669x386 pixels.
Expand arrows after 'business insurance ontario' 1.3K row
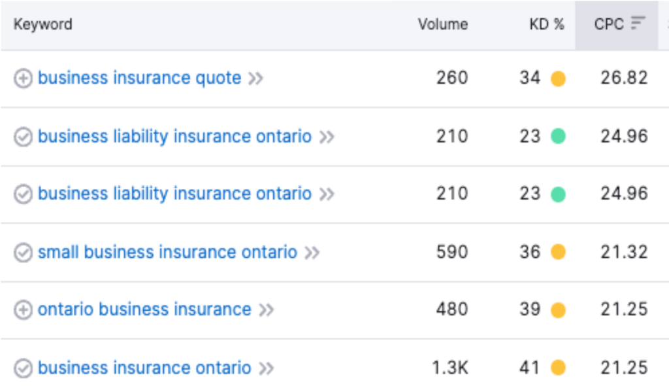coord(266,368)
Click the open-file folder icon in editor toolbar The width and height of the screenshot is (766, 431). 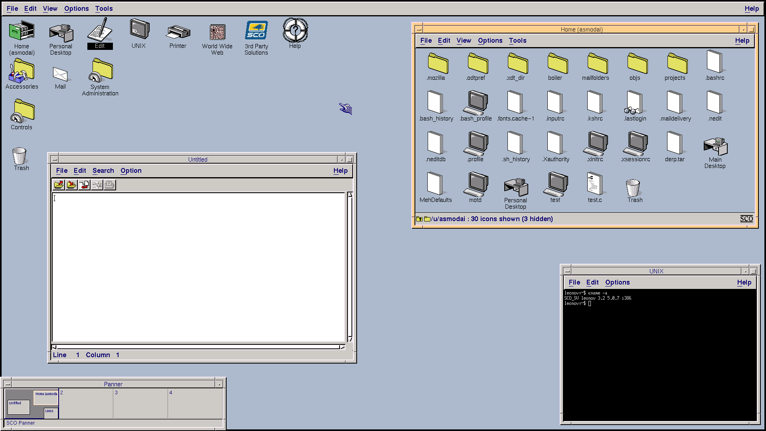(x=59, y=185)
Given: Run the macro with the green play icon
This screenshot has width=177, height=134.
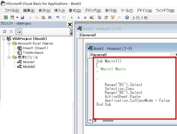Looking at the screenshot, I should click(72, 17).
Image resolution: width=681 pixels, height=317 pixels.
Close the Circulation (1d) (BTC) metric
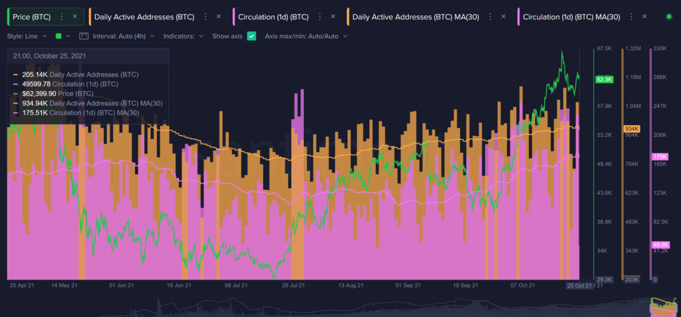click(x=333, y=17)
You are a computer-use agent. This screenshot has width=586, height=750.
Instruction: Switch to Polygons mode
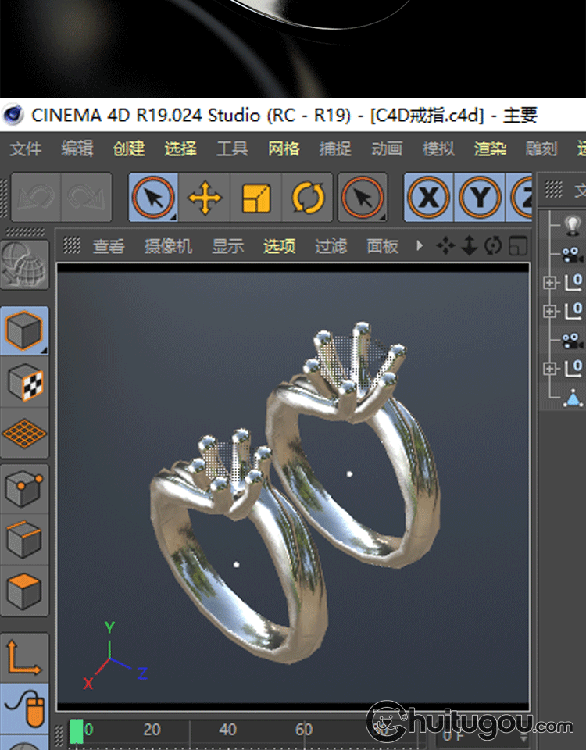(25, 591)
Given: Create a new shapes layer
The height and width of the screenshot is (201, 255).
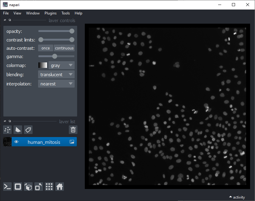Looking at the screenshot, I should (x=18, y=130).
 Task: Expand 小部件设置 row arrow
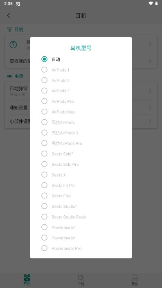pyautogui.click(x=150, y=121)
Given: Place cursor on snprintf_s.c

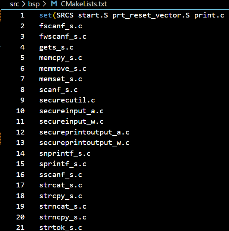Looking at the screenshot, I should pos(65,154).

· · · · ·

Starting at the line that contains "Instruction: Switch to Polygons mode", write out every line through the final line of the entries, word for word; skip any pictures.

Instruction: Switch to Polygons mode
(25, 591)
Given: Create a new shapes layer
The height and width of the screenshot is (201, 255).
Looking at the screenshot, I should (x=18, y=130).
 Task: Expand 小部件设置 row arrow
pyautogui.click(x=150, y=121)
Given: Place cursor on snprintf_s.c

Looking at the screenshot, I should pos(65,154).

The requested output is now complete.